The first one, untitled in the book but I guess "The Ice Monster" finds Flash and company returning to Mongo (after a rather lengthy section retelling the previous adventures) to get radium to continue Dr. Zarkov's experiments. Once there they venture to the frozen kingdom of Frigia where they discover a scientist who has invented a serum to allow people to live forever. But when a plot to poison the serum is hatched, Flash will have fight to save himself and Dale Arden.
The second story-"The Mole Machine" has Flash and Zarkov head to Earth's Core in Zarkov's new machine where the discover the land of Krenkelium. Here they find a paranoid king, his hot daughter (who as usual gets attached to our hero) and prehistoric monsters.
The final story-"The Death Trap of Mongo"-finds our heroes facing death at the hands of a vengeful nobleman and his advisor-scientist. I'll let you have three guesses who the advisor is.

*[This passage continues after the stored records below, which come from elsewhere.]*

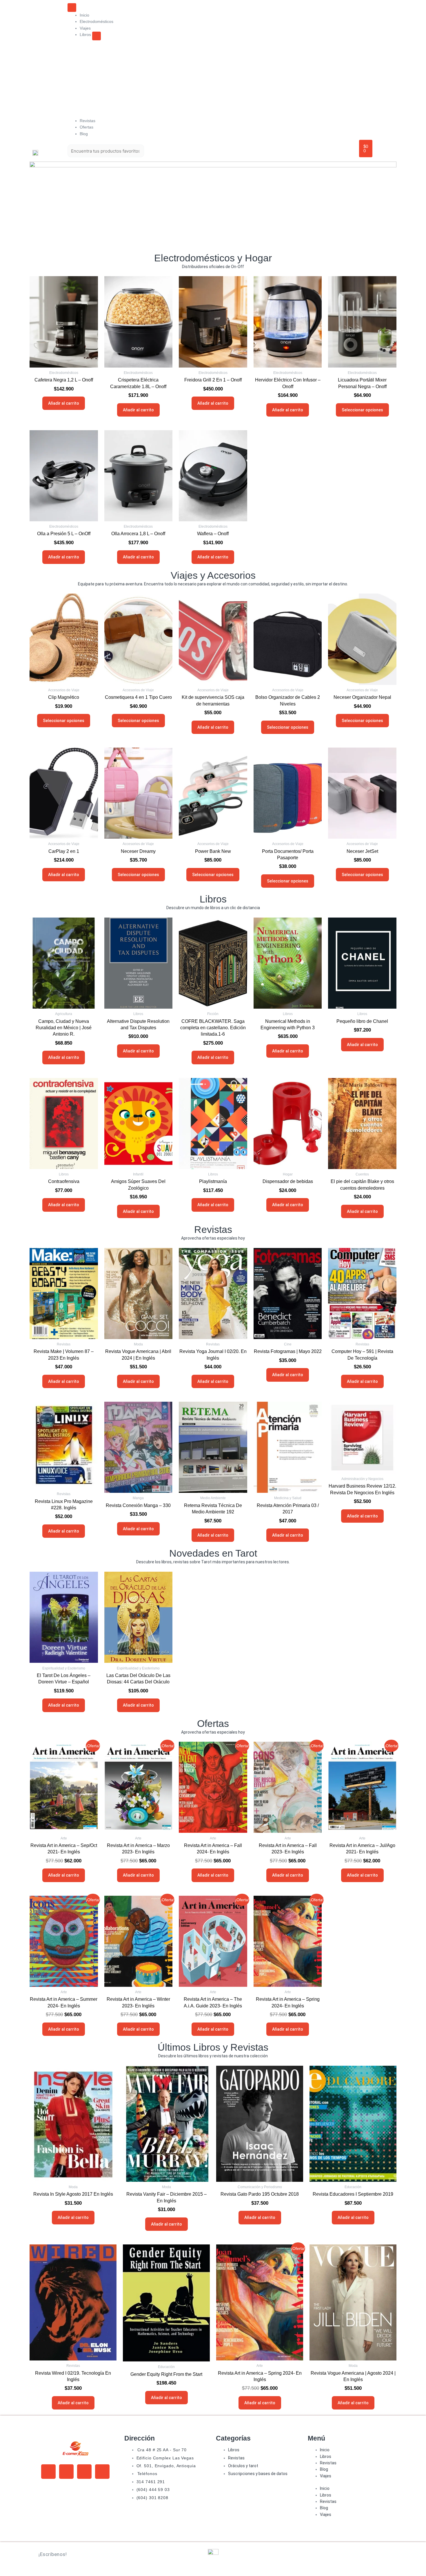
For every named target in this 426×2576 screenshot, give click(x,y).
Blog (324, 2469)
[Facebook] (66, 2471)
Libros (325, 2456)
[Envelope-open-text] (48, 2471)
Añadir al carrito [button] (63, 403)
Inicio (324, 2449)
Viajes (325, 2476)
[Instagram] (84, 2471)
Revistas (328, 2463)
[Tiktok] (102, 2471)
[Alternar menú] (72, 7)
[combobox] (106, 150)
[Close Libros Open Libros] (96, 36)
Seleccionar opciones (362, 410)
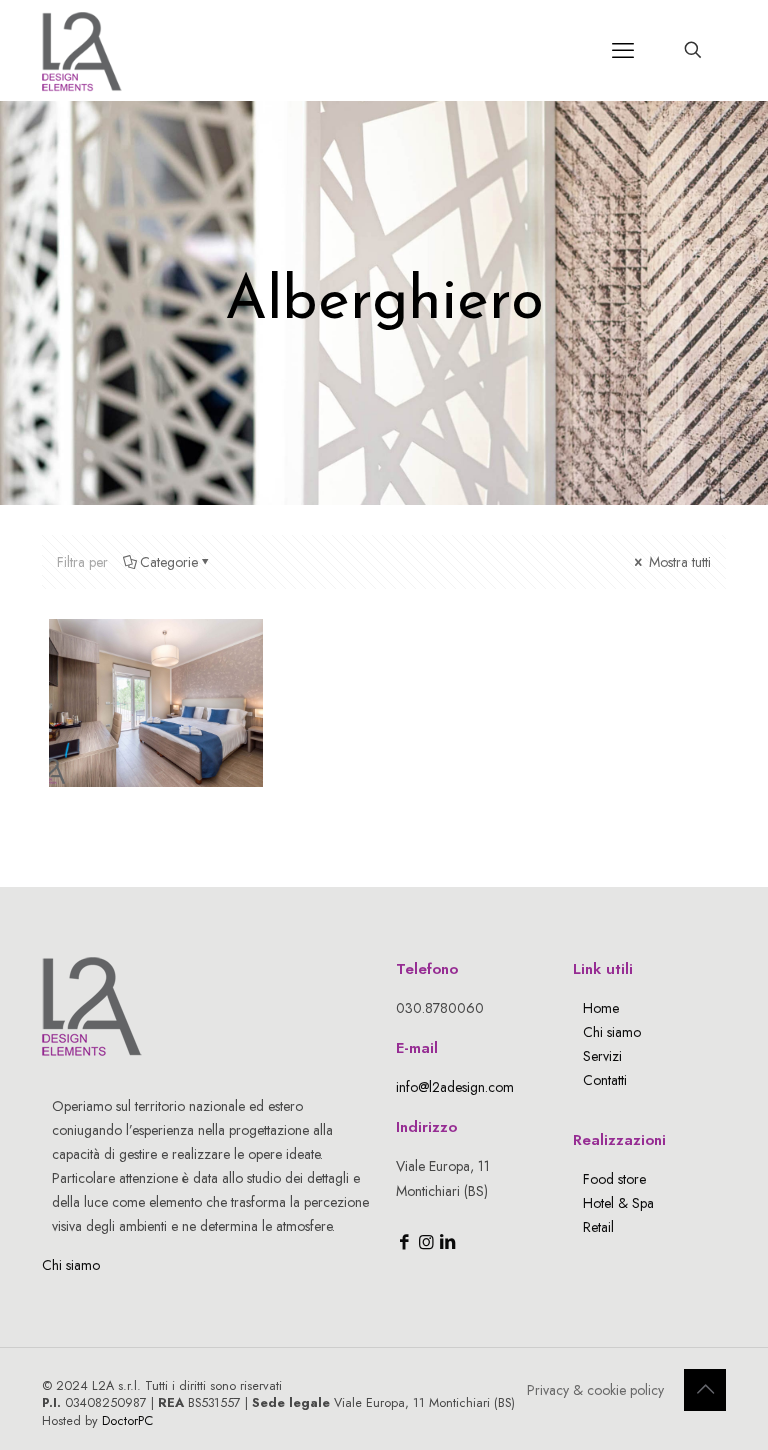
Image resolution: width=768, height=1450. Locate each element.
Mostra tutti (678, 562)
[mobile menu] (623, 50)
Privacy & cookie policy (595, 1390)
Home (601, 1008)
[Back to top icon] (705, 1390)
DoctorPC (127, 1421)
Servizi (602, 1056)
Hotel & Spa (618, 1203)
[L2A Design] (82, 50)
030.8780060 (440, 1008)
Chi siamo (71, 1265)
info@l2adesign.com (455, 1087)
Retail (598, 1227)
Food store (614, 1179)
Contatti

The fun thing is looking back at the stories and how simple they are. No elaborate over-plotting or pointless subplots-just Flash Gordon saving the universe. The artwork of Williamson is also great, the best next to creator Alex Raymond. (A book collecting Williamson's Flash stories from the 60s, along with a two-issue Marvel series from the 90s and his adaptation of the 1980 movie was recently published). Also fun is the references to other sci-fi stories. In particular Edgar Rice Burroughs-the serum that extends life from the Carson Napier books to Krenkelium (named after fellow artist Roy Krenkel) and the setup being lifted from At The Earth's Core. They certainly don't make them like this anymore.